— Слушай сюда, — процедил он, опираясь о спинку стула и морально подавляя бунтарку. — Не вздумай больше меня провоцировать, поняла? Ты учишься там, где я преподаю, и все твои слова и поступки я узнаю наперед! Паршивка.
Она смотрела на него умоляюще, и с каждым его словом ее мольба становилась еще отчаяннее. Оттока через ссоры не произошло, как не произошло и через избиения. И эмоции стали клокотать с еще большей силой. Елена не могла совладать с ними, не могла совладать с собой.
— А ты — не мужик, если слово свое сдержать не можешь! — последняя попытка разъярить Сальваторе. — Ты обещал мне вывести меня из лабиринта! И ни черта сделать не можешь!
Получилось. Деймон вспыхнул как спичка. Его злоба, как казалось Гилберт, достигла своего апогея. И теперь он хочет высказать все, что думает, сделать все, что поклялся не делать.
Его руки вновь на ее плечах. Ощутилась тупая, но такая уже родная боль, которую ей доставлял ее враг. Девушка к его хватке привыкла. К такой требовательной и бескомпромиссной. Потом — под спиной очутилась постель. Мягкая и холодная. В сознании промелькнула мысль, что давно Елена не засыпала с насаждением, со спокойствием на душе. Потом молнией появилось другая — больше такого не будет. А в следующую минуту все мысли оборвались, словно отключили блок питания. Деймон прижал девушку к постели, навис сверху. Слезы брызнули из глаз. Слезы не сопротивления и отчаяния. Слезы мольбы и просьбы. Руки Сальваторе оказались на ее коленях, а потом девушка ощутила резкий рывок — и Доберман оказался промеж ее ног. Ужас оцепенением охватил и тело и душу — что сейчас будет? Затем — едкое равнодушие: все равно что, лишь бы отвлечься. Руки оказались прижаты к постели, и вес чужого тела тут же вновь вырвал из потока Вселенной и мыслей.
Он склонился над ее ухом, полностью подчинив себе. Он помедлил всего секунду, а потом процедил:
— Не провоцируй — повторяю последний раз. Некоторые мои методы тебе вряд ли понравятся.
Она не могла пошевелиться, не могла дернуться. Все ее тело контролировалось и нещадно болело от жестких объятий Добермана, который все еще нависал над ней, как бы говоря, что его слова — не блеф.
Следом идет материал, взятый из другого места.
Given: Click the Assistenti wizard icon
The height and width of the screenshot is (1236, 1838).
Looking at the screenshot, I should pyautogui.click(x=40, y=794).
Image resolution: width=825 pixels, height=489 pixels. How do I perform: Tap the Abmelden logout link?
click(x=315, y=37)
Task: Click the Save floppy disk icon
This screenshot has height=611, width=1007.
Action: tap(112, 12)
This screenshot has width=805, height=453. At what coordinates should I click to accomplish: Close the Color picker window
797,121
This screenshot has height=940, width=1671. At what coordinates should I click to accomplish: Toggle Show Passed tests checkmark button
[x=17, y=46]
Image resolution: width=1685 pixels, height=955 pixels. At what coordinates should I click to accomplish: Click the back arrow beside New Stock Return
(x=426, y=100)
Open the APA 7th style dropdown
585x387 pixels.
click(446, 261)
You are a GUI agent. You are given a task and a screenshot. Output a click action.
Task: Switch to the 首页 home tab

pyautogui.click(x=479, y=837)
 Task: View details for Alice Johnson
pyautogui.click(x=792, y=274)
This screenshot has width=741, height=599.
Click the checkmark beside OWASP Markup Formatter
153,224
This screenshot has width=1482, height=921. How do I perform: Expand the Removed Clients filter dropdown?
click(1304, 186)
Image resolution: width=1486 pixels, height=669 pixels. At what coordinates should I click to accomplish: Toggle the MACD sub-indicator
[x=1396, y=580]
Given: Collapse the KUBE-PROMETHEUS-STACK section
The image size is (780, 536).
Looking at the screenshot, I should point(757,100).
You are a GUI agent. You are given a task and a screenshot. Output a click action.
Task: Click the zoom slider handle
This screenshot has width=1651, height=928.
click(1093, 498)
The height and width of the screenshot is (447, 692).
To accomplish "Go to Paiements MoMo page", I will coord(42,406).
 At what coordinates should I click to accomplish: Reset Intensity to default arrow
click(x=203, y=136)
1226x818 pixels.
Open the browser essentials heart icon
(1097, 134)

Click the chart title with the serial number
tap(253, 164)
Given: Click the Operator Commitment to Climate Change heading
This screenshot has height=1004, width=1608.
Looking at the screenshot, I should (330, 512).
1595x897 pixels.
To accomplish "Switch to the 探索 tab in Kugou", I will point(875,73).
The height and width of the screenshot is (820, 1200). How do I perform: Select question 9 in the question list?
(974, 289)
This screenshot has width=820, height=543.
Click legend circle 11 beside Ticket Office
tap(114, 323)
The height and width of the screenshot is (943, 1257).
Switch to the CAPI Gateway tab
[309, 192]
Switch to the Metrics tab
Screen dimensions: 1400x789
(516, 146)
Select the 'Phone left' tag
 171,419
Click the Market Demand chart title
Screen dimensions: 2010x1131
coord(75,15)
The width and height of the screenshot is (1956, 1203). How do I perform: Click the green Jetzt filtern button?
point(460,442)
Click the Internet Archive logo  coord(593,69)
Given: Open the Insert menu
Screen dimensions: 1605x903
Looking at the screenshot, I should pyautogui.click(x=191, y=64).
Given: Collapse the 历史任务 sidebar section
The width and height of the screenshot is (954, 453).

Грудная клетка девушки стала высоко подниматься. Елена попробовала пошевелиться, но из ее уст издался только стон беспомощности и беззащитности. Она была в руках хищника, и дальнейшая ее судьба зависела только от его настроения.
Мужчина отстранился. Елена смотрела на него… без отвращения, какого следовало бы ожидать. Они оба понимали друг друга: он — в ее попытке забыться, она — в его попытке сказать, что боль — не выход, что иногда она может быть настолько ужасной, что становится новым камнем, а не спасительным кругом.
Сальваторе медленно отстранился, потом отпустил девушку и сел на край постели. Елена все еще лежала, придавленная пустотой и холодом.
Она хотела тепла. Поэтому ее сердце так отчаянно рвалось к Тайлеру, который был занят чем-то другим. Елена нуждалась уже не в ненависти и боли — эти стадии пройдены. Теперь она нуждалась в тепле, нежности и любви, но не той, что могла бы ей предоставить мать или Дженна.
А в той, что ей мог бы предоставить Тайлер, будь он рядом.
— Я завтра рано утром попытаюсь найти Локвуда, — промолвил он устало, поднимаясь и подходя к окну. — Только пообещай мне не вскрываться, хорошо? Просто дай мне хотя бы часа два или два с половиной.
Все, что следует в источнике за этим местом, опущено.